Amarro rápidamente el cable a un tronco, y me vuelvo hacia el aviador, que me da voces. ¿Qué más ocurre? Algo tan original que no puedo dejar de contártelo. El aviador me busca en la oscuridad para estrecharme la mano. “Venga, venga, que quiero felicitarlo. Ha hecho usted una cosa peligrosa y la ha hecho bien” Y me explica brevemente lo que ha ocurrido.

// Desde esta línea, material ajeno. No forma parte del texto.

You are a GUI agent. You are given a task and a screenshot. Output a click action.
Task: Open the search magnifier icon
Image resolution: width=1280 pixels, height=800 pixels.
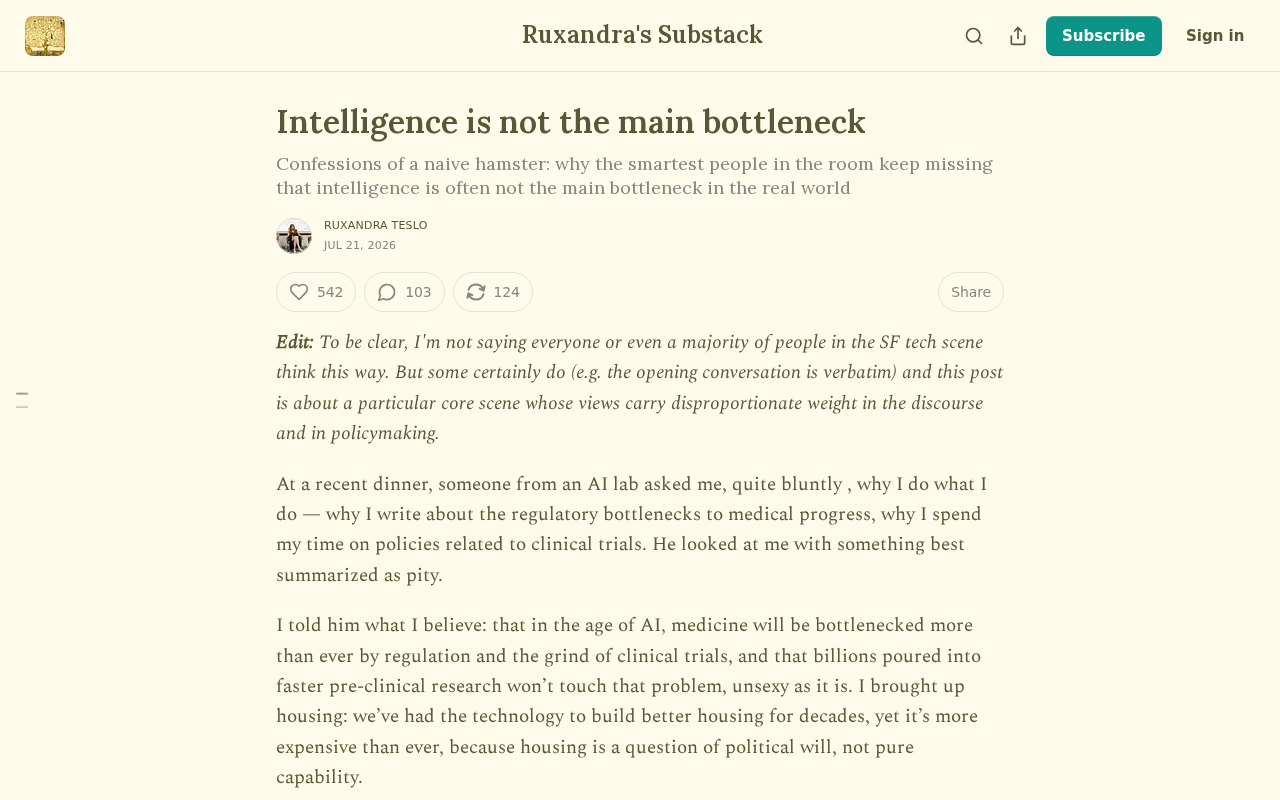click(974, 36)
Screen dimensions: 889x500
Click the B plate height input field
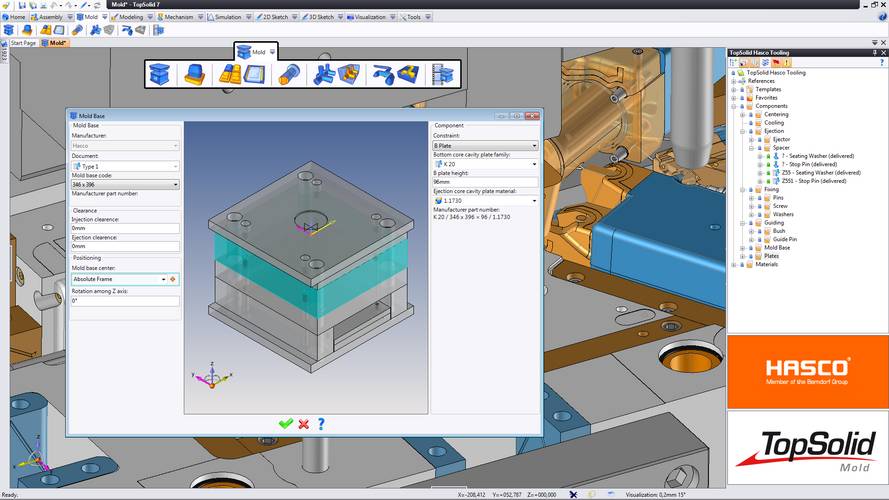485,182
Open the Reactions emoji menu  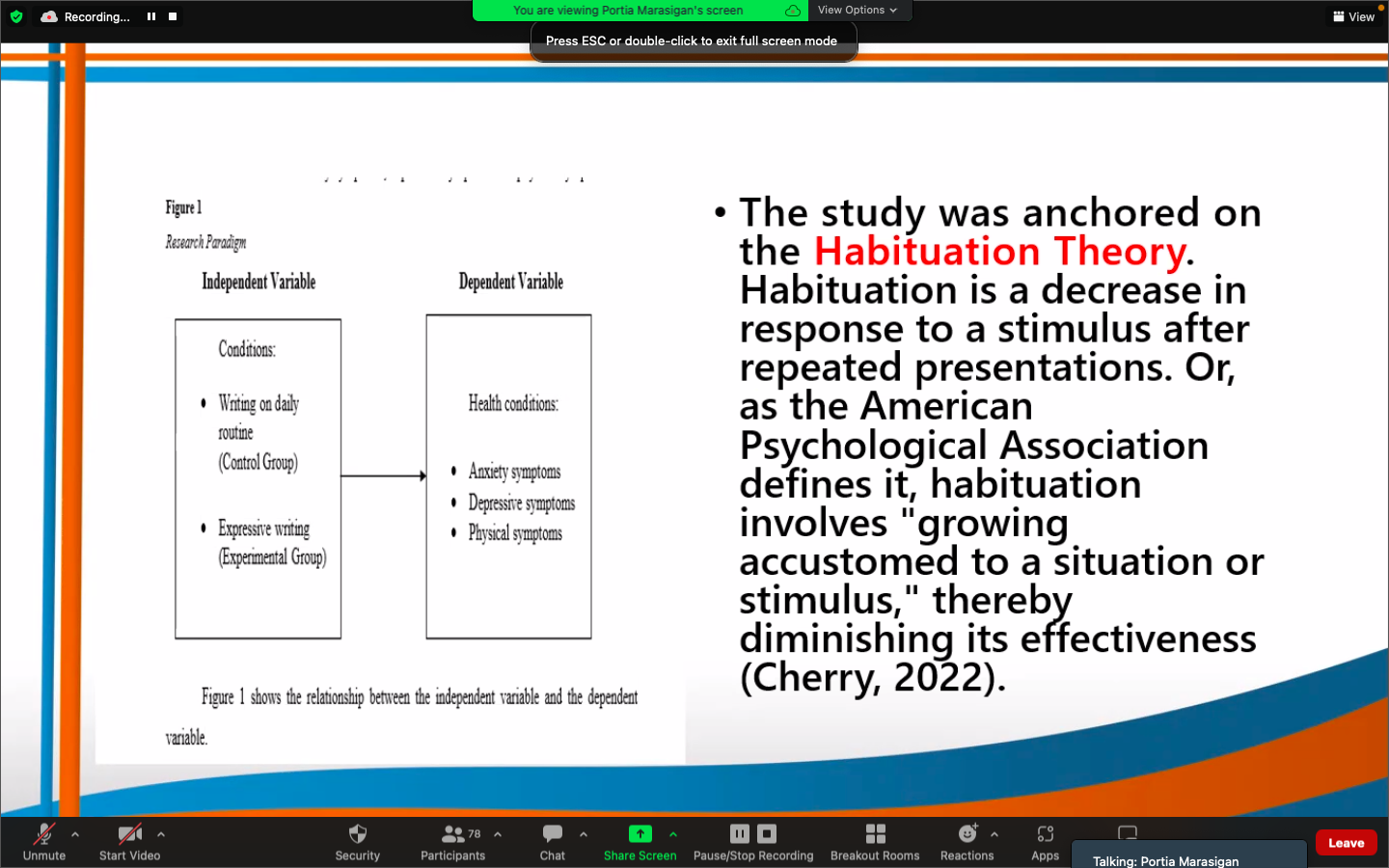pos(967,835)
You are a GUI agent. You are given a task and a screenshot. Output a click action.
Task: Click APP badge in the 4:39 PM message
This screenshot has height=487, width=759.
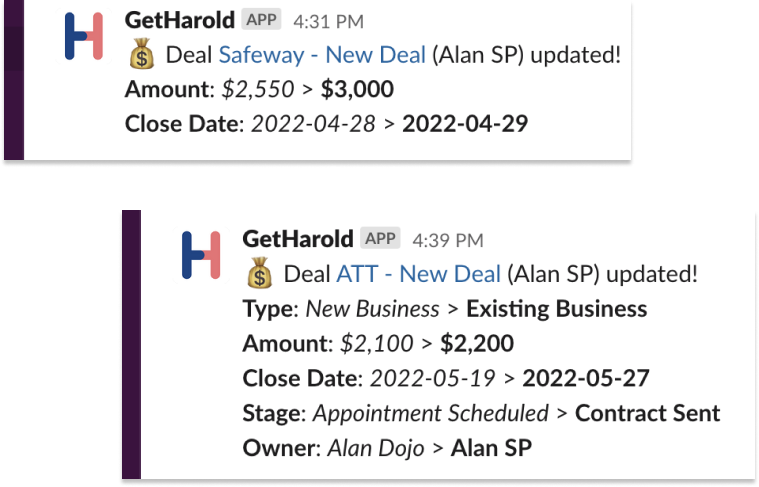[x=380, y=239]
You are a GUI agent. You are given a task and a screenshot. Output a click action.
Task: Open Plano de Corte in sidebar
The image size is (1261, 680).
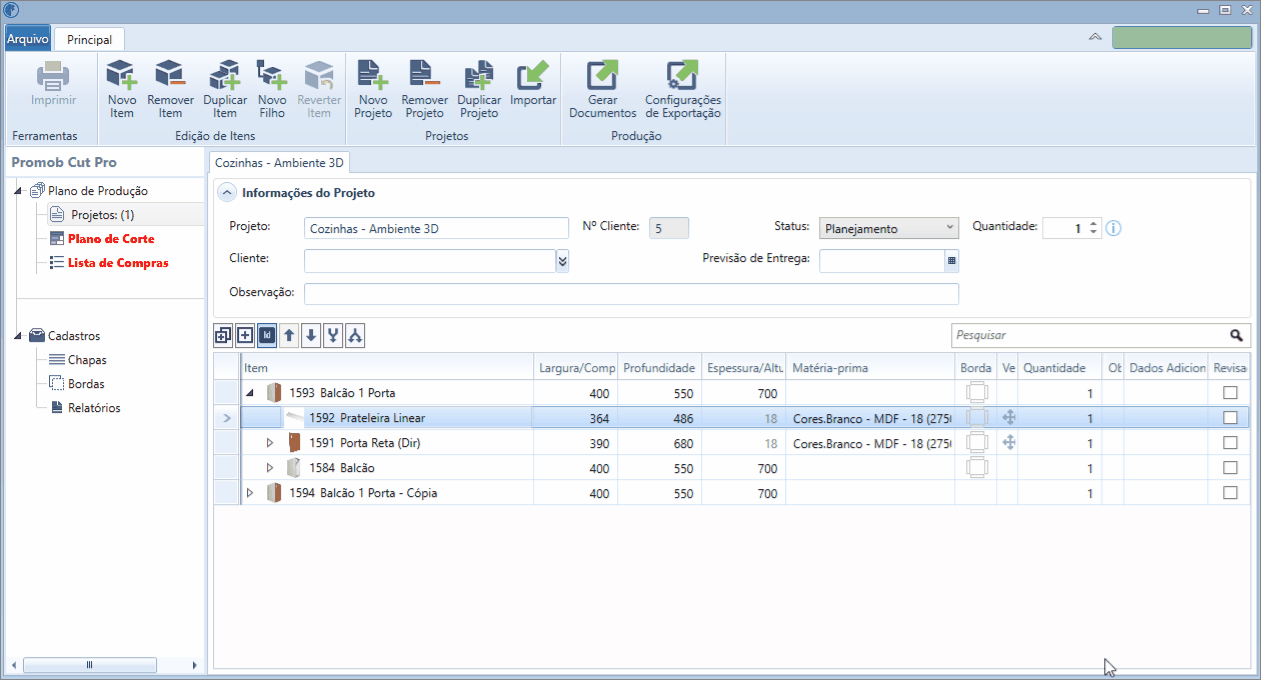click(x=111, y=239)
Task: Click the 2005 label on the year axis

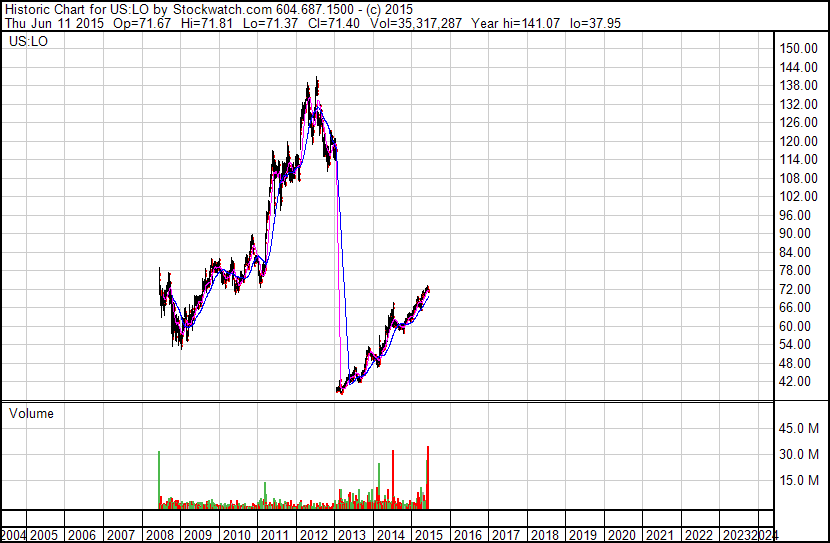Action: tap(44, 535)
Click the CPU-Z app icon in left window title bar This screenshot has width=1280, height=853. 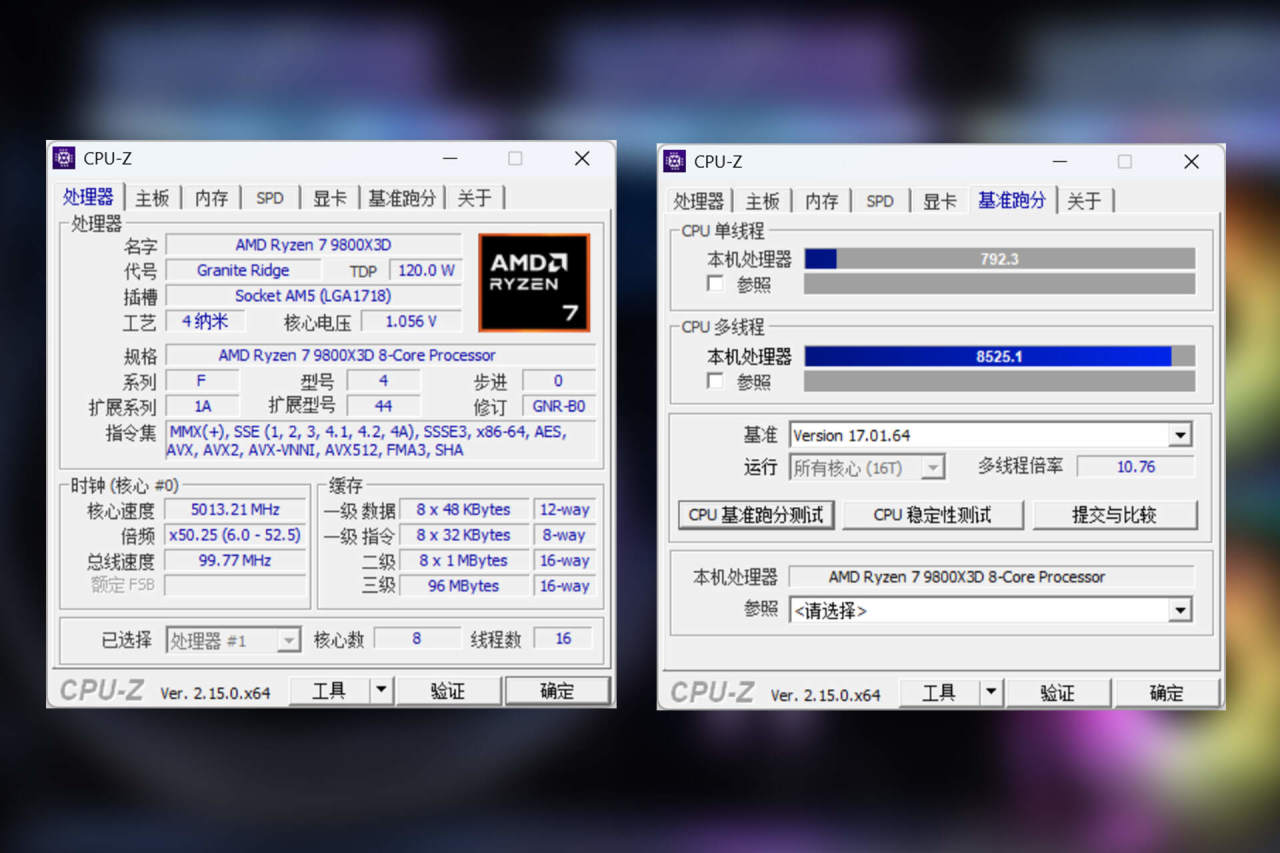(64, 158)
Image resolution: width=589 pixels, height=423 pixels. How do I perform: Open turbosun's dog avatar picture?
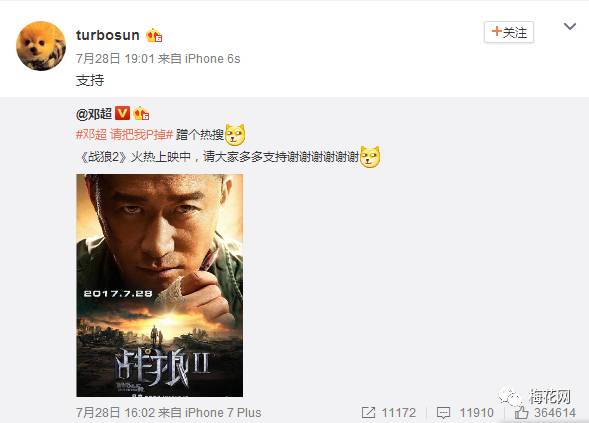[x=41, y=45]
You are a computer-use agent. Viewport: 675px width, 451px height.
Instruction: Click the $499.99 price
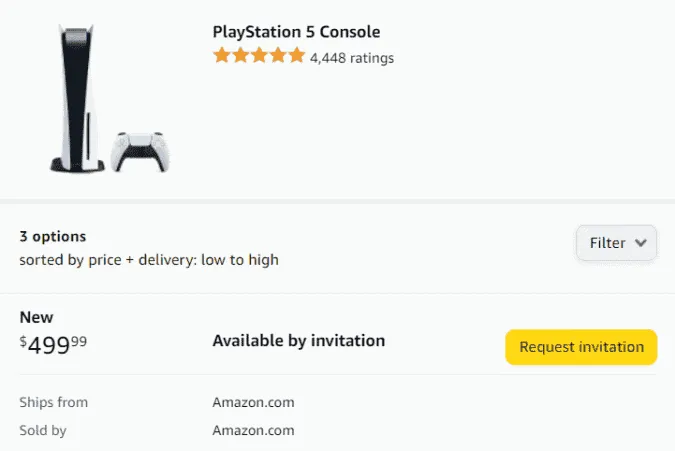[54, 344]
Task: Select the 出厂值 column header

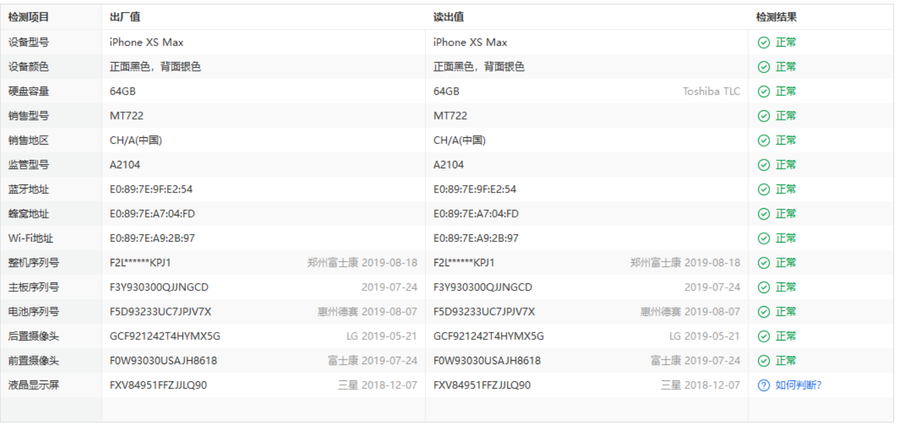Action: [125, 17]
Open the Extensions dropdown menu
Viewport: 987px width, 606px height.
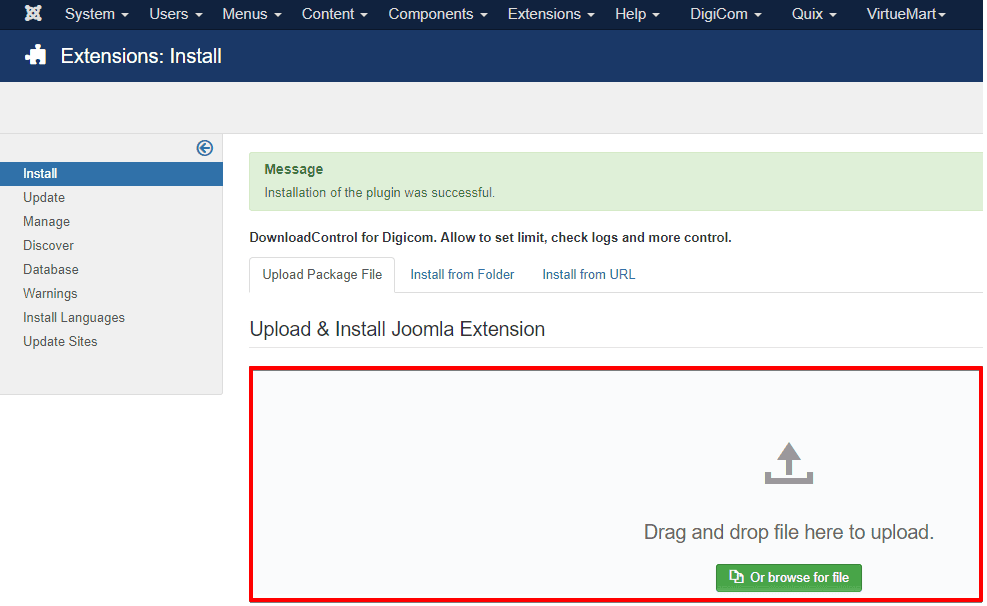click(551, 14)
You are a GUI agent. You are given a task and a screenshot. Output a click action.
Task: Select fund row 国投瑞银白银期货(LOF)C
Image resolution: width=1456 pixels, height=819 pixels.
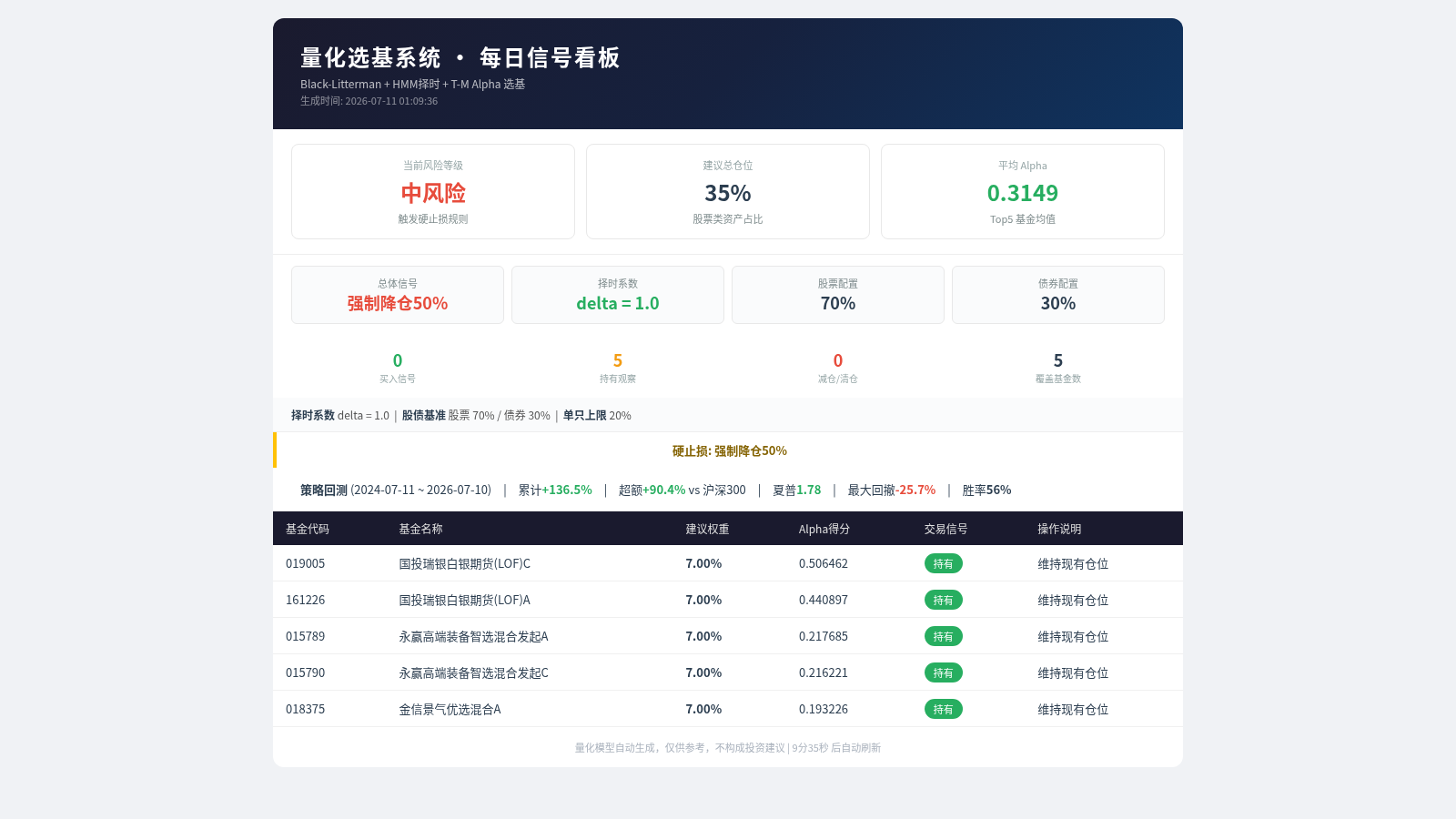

El ya no veía nada desde su lugar de dirección. El motor se había parado minutos después de haber salido del Banco. Ya no era fácil seguir.

De pronto sentimos un ruido en la hierba. “Subamos”, le dije a mi compañero de aventura, “debe haber culebras aquí”. Subimos y… lo que sigue parece como un cuento. Una sombra enorme avanza sobre la hierba y cae pesadamente al agua. “¡Un caimán!” exclama el aviador. Y ambos quedamos estupefactos. Hemos estado al pie del reptil espantoso, estrechándonos la mano como dos insensatos.